Mit welchen deutschen bzw. multilateralen Trägerorganisationen wurden diese Vorhaben durchgeführt?
Welche Trägerorganisationen waren auf seiten der Partnerländer bei solchen Vorhaben beteiligt?
Hat die Bundesregierung derartige auf eine künftige Kooperation zwischen Entwicklungsländern abzielende Projekte zusammenfassend evaluiert? Falls ja, welche grundlegenden Schlußfolgerungen hat sie daraus für ihre künftige Dritte-Welt-Politik gezogen?
Welchen Stellenwert hat die regionale Kooperation für die Bundesregierung — in ihren entwicklungspolitischen Grundlinien, — in den Regierungsverhandlungen mit den einzelnen Entwicklungsländern, — im entwicklungspolitischen Kriterienkatalog zur Beurteilung der Priorität geplanter oder möglicher Vorhaben?
Hält es die Bundesregierung für sinnvoll und durchführbar, in Krisenzonen der Dritten Welt durch regionale Kooperationsprojekte zum friedlichen Konfliktabbau beizutragen? Gibt es praktische Beispiele dafür?

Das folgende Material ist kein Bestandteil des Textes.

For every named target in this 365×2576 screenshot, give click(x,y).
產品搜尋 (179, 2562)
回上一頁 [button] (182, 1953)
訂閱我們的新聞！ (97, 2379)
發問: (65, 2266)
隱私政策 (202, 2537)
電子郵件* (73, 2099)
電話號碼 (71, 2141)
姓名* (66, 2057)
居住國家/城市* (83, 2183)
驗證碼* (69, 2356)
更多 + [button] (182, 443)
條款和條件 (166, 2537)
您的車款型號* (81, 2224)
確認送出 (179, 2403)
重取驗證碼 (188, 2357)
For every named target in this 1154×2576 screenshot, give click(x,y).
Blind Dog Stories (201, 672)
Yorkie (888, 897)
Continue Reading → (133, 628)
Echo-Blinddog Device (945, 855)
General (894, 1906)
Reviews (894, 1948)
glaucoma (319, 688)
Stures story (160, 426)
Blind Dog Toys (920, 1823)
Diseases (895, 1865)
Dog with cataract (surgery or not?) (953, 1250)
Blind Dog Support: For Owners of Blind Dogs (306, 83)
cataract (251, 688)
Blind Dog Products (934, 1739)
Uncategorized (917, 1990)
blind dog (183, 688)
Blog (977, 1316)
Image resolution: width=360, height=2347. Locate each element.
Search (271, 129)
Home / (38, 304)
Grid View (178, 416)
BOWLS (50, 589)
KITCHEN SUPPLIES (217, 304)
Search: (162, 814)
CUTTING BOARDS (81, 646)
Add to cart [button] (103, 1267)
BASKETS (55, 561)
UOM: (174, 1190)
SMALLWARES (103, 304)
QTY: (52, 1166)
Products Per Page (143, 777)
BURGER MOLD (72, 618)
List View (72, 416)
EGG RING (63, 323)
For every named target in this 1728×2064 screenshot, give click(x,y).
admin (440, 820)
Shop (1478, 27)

Welchen Stellenwert hat für die Bundesregierung die Förderung der regionalen Kooperation im Vergleich zu den Forderungen aus den UN-Globalverhandlungen mit der Gruppe der 77? Welchen Ansatz hält die Bundesregierung entwicklungspolitisch für wirksamer, den globalen oder den regional differenzierten?
In welchen Bereichen und in welchen Regionen der Dritten Welt wären neue staatenübergreifende Entwicklungsprogramme dringlich?
Welche Möglichkeiten hat die Bundesregierung gegenwärtig, um derartige dringende Programme mit entwicklungspolitischen Maßnahmen zu fördern?